Material for the task:
☆ ☆ ☆ ☆

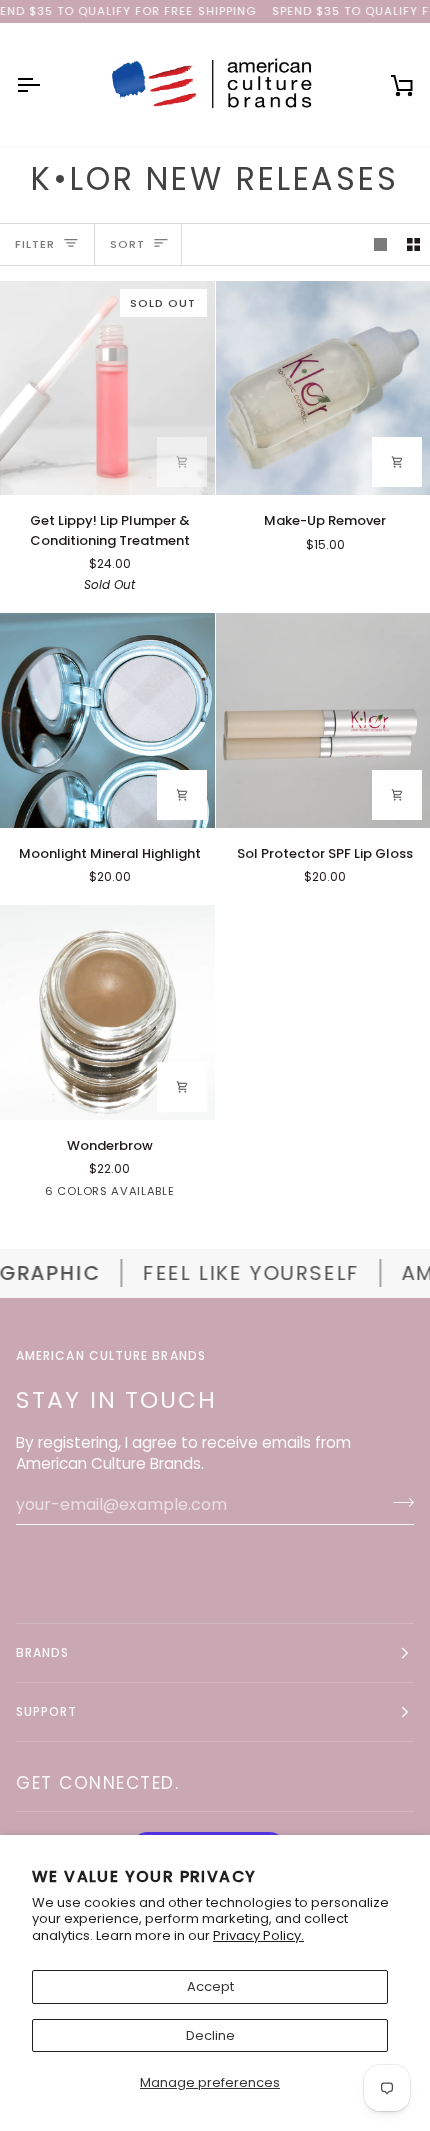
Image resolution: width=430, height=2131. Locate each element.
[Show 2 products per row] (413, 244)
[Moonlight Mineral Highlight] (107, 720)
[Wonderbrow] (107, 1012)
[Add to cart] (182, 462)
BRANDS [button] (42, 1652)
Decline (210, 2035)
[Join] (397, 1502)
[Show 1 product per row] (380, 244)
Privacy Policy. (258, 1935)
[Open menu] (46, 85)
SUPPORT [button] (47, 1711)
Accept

☆ ☆ ☆ ☆

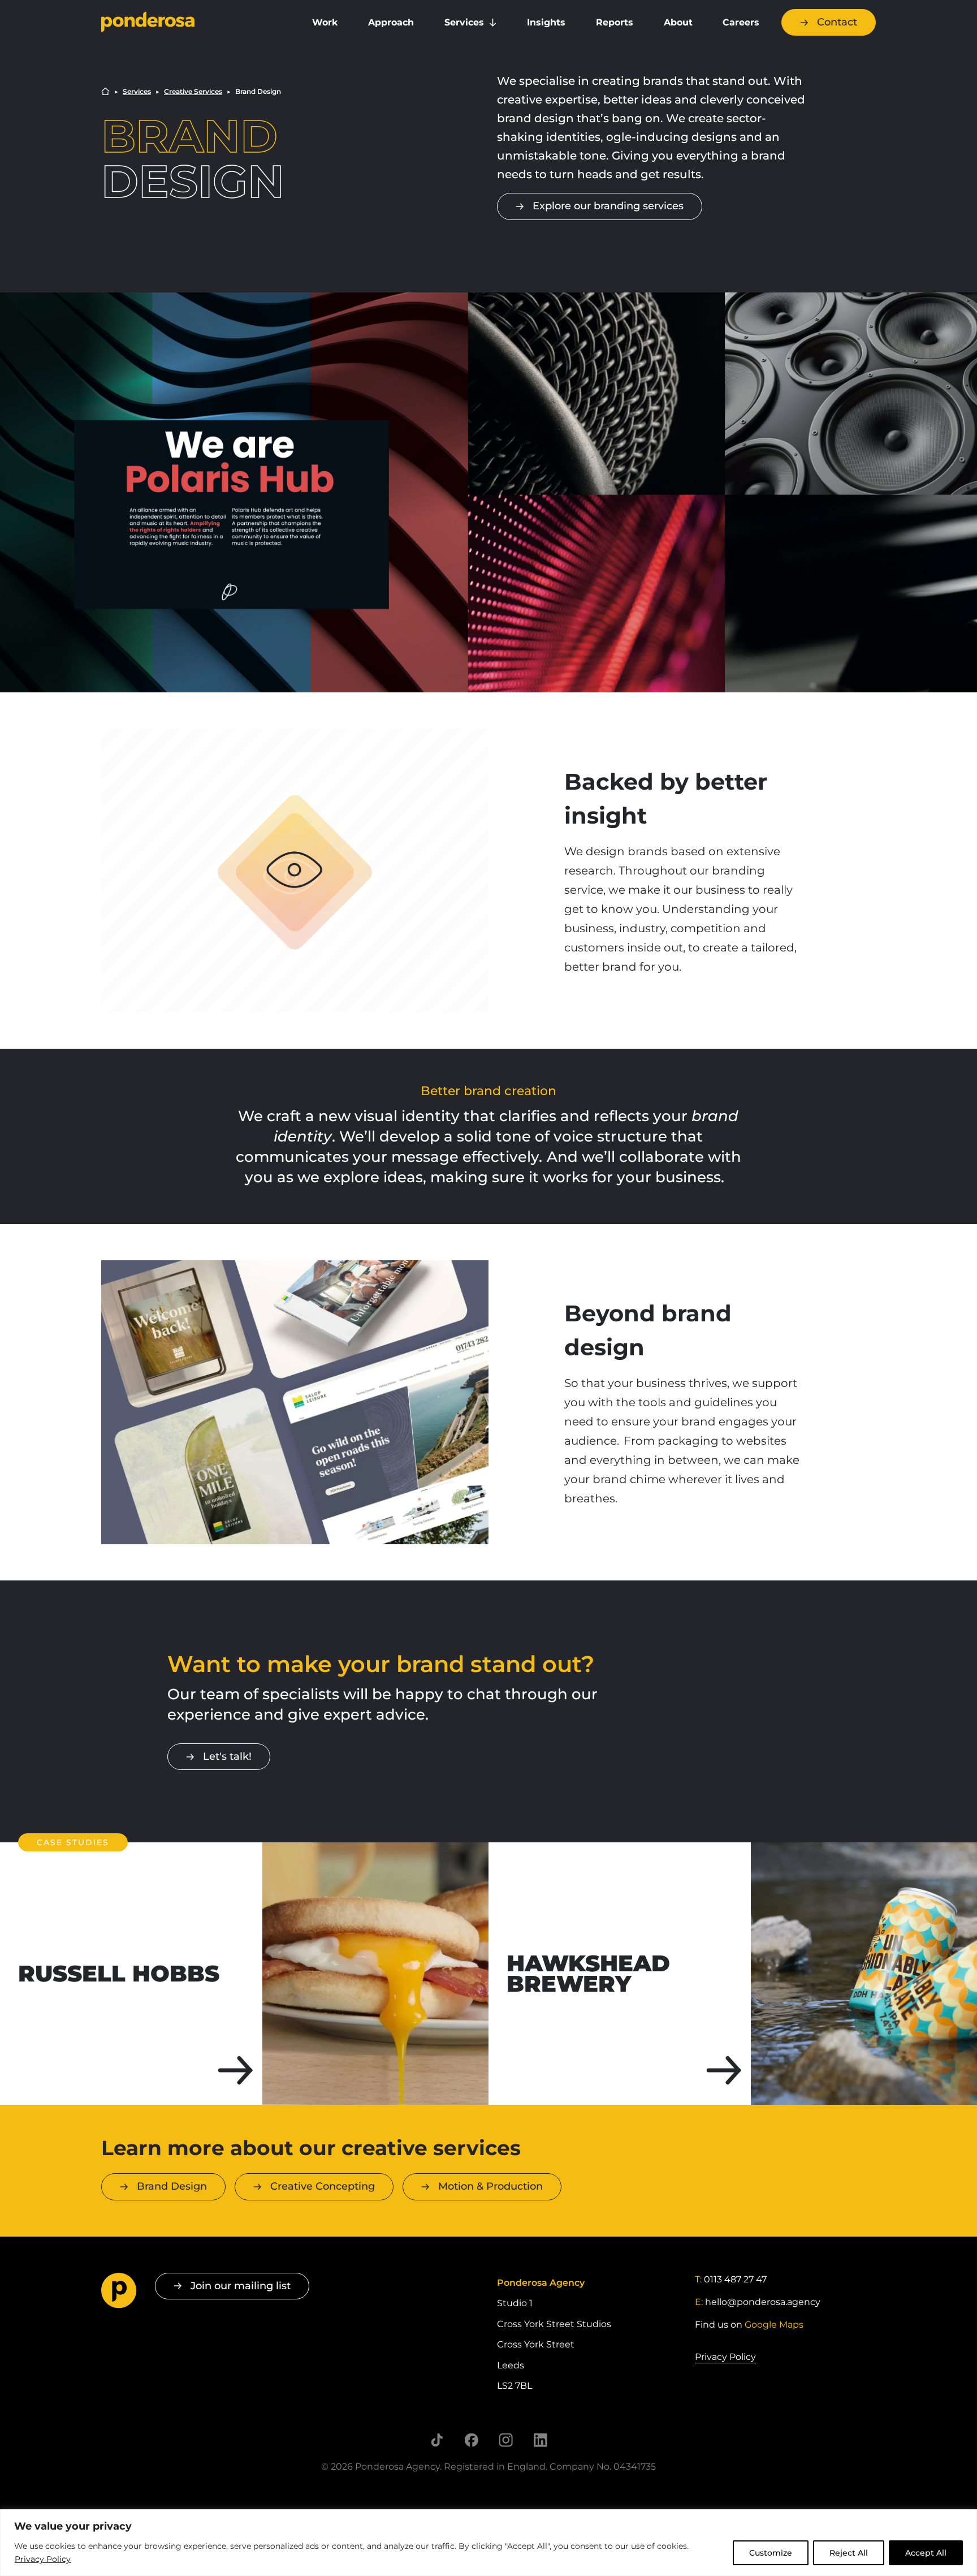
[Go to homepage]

☆ ☆ ☆ ☆

For the string "Show", find every line of the material that contains it, and copy each one.

[Show 2 products per row] (413, 244)
[Show 1 product per row] (380, 244)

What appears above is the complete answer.